Stored records:
%%

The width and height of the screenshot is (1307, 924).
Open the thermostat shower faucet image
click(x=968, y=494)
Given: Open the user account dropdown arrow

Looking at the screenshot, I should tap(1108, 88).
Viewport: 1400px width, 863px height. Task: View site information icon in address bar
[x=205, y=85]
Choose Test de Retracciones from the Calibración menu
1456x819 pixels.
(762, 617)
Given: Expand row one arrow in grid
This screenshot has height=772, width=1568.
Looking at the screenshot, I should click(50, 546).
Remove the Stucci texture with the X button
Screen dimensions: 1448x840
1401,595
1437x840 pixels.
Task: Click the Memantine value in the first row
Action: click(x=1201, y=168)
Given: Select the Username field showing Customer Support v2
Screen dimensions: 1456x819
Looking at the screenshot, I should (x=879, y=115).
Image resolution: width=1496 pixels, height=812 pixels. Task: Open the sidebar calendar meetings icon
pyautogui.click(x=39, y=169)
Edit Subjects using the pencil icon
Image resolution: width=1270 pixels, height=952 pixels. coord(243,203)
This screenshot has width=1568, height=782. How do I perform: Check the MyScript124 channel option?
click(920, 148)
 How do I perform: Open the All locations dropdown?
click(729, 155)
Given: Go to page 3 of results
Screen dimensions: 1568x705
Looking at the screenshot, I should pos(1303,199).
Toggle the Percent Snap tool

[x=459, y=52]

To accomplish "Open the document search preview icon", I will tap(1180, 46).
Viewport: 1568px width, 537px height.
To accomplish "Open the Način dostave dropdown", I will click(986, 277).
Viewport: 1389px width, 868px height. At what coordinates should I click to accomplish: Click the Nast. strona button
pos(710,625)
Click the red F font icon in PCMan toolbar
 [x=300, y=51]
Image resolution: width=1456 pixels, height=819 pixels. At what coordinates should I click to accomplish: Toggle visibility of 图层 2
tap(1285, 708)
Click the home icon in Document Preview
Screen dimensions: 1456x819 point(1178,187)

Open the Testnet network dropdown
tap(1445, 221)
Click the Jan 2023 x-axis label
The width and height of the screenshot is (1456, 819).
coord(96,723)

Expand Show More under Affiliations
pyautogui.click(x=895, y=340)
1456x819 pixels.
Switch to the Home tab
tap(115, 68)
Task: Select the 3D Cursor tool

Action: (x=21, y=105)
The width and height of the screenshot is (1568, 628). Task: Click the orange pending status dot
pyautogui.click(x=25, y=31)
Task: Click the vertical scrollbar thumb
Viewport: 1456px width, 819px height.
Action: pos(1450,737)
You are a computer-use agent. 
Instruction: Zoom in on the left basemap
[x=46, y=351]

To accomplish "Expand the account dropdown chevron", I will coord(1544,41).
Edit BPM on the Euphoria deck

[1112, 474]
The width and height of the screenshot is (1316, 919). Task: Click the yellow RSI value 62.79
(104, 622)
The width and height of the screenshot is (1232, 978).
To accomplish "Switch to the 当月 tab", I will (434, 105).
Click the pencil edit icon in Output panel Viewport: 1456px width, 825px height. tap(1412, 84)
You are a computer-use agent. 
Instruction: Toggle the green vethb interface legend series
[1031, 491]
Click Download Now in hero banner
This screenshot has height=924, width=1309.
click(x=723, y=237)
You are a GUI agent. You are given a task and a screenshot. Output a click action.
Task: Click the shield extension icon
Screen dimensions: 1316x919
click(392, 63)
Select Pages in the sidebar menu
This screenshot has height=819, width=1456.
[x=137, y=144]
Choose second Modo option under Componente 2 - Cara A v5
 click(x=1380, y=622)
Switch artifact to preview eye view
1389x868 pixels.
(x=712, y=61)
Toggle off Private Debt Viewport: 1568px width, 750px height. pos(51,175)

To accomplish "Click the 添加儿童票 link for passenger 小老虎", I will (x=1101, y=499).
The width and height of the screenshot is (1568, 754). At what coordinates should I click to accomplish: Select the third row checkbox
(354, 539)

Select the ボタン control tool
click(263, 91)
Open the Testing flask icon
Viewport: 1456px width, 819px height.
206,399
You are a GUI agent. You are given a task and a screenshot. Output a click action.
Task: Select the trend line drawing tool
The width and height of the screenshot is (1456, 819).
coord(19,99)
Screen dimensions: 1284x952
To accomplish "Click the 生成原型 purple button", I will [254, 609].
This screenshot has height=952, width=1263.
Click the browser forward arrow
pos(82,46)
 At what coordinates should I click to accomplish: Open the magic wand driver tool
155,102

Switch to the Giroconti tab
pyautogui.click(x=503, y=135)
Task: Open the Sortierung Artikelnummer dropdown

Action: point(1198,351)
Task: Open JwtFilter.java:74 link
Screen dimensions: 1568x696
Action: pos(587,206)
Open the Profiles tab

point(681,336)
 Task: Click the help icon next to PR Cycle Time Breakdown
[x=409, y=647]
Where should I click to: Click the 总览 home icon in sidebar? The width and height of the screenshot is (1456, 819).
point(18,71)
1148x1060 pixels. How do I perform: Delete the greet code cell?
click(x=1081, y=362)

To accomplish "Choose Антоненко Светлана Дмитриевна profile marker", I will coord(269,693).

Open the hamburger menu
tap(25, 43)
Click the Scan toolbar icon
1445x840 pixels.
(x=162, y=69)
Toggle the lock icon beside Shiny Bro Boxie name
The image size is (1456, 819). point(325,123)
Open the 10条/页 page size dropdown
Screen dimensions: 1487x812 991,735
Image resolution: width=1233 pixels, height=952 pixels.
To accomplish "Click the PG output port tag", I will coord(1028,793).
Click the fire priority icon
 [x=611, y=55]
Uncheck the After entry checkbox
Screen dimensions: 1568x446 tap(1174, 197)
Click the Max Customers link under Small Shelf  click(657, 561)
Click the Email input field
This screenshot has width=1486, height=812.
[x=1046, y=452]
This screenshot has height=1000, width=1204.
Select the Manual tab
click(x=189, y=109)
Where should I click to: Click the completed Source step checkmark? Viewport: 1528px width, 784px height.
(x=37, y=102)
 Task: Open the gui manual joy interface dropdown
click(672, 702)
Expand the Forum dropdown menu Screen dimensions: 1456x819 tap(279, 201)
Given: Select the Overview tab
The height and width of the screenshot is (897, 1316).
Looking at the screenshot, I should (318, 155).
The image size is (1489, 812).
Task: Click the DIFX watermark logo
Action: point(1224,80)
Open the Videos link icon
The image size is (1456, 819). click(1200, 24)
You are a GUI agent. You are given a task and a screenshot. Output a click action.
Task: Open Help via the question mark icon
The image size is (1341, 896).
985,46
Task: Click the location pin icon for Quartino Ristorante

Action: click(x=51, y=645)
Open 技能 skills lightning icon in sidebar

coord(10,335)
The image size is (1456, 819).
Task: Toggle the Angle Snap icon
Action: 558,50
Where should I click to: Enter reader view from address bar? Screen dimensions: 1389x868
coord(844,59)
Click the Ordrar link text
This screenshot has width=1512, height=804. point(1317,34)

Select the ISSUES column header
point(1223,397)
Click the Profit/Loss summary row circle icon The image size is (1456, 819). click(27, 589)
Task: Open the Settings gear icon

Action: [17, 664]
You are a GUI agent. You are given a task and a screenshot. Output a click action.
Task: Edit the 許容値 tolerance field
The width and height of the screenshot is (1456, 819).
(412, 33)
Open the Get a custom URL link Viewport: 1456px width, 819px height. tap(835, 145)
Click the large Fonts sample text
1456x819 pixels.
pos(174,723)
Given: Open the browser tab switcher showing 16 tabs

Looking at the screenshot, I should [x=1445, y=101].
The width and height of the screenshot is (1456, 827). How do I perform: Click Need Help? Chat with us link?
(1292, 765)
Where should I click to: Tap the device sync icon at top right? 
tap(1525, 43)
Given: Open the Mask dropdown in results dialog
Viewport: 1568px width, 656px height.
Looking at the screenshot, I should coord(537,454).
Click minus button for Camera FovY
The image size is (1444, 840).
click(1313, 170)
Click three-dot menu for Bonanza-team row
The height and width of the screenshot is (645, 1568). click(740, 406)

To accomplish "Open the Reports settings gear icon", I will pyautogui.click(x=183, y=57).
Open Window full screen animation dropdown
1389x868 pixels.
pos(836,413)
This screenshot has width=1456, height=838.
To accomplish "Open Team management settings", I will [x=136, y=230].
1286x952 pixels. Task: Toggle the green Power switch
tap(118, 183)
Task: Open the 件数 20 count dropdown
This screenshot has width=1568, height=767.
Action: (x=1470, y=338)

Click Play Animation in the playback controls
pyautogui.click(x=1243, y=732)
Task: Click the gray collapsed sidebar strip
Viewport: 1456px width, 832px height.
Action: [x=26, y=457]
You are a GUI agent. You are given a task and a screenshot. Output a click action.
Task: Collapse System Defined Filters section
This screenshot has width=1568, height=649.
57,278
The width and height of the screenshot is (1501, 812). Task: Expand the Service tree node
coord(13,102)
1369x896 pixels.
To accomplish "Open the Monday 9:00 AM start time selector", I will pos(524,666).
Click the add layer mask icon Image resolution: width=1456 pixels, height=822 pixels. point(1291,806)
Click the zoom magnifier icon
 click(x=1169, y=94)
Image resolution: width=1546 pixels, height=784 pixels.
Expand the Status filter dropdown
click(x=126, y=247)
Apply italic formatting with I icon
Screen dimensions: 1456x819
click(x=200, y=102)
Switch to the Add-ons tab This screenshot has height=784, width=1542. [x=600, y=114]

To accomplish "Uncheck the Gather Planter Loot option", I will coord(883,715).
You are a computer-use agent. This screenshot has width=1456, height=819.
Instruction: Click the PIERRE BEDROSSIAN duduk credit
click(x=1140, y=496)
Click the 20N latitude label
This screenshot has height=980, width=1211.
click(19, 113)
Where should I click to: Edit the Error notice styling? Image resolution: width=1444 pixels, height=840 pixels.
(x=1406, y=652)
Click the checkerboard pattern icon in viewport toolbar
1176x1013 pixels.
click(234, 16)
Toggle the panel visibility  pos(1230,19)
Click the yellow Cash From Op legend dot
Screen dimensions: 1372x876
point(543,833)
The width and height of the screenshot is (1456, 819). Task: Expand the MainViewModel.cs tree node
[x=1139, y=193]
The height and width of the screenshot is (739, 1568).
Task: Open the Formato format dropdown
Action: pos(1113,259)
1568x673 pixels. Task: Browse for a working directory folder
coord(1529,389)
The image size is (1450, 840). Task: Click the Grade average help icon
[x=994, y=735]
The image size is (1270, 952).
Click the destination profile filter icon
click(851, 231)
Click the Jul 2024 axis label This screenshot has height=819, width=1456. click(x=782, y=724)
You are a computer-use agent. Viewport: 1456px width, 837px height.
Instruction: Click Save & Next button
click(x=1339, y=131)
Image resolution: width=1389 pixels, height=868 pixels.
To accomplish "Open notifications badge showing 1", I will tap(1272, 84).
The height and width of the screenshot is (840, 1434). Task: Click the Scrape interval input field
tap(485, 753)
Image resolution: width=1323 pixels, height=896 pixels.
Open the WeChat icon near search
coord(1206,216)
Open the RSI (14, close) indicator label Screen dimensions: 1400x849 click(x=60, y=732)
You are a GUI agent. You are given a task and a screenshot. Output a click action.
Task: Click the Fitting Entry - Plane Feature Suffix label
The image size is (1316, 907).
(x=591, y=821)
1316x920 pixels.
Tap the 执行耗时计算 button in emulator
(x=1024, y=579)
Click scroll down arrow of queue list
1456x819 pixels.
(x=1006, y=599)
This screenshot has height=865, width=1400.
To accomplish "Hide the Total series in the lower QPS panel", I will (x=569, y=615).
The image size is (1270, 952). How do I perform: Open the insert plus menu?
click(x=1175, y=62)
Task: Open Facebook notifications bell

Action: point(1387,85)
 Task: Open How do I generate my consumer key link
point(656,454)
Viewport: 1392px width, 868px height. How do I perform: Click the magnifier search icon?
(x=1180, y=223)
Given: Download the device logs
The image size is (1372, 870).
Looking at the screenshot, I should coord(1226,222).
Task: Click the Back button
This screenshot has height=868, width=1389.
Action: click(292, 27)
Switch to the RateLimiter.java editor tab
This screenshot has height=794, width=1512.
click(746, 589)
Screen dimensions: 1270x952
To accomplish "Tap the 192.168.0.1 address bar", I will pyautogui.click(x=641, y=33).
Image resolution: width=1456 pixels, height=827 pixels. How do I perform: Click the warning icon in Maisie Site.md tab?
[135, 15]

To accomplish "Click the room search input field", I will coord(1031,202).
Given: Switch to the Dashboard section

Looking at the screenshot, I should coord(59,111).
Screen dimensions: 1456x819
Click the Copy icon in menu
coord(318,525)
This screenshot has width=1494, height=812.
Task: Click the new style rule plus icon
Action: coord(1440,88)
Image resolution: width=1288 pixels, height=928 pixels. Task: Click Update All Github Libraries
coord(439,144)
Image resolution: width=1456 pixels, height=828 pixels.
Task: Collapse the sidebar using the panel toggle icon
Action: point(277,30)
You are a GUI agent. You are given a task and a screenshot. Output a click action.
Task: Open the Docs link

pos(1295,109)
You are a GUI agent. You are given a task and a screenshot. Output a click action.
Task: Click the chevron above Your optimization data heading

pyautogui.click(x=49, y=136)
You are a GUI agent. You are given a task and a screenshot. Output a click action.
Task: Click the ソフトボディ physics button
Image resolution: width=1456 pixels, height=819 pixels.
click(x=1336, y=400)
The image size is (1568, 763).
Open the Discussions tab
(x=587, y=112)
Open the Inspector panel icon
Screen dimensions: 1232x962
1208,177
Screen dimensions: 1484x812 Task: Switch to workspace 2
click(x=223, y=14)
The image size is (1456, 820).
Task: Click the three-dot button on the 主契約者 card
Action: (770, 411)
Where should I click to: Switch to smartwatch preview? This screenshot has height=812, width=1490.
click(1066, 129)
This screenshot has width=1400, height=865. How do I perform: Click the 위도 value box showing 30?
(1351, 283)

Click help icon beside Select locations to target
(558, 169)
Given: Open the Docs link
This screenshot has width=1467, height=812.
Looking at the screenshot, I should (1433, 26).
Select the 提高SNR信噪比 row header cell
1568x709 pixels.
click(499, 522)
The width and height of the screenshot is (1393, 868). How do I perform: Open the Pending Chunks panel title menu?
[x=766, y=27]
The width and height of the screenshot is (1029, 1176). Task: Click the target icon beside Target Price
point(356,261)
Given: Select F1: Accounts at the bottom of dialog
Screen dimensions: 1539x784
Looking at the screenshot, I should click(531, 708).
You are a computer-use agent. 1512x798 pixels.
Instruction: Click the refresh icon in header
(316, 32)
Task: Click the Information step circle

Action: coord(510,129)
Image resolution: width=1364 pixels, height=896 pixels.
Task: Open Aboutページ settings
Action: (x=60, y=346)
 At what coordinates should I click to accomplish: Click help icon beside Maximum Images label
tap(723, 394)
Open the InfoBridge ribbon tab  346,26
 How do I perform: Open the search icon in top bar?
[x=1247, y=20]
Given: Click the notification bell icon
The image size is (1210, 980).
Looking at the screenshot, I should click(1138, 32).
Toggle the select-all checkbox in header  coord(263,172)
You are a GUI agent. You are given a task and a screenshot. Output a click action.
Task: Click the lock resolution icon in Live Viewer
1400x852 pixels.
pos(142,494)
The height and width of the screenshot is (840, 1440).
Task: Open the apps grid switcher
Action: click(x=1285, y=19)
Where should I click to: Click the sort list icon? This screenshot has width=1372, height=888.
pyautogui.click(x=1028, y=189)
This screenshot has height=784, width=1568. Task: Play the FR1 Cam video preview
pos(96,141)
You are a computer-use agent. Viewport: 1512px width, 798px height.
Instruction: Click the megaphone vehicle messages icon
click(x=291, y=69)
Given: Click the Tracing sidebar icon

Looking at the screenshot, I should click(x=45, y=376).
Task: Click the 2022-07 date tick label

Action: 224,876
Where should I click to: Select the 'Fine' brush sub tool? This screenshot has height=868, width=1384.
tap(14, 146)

%%

Which lines in the data above hold the string "dialog"? Return each of them.

- [WRITTEN SOLUTION]:
Given: Open the Mask dropdown in results dialog
Given: Select F1: Accounts at the bottom of dialog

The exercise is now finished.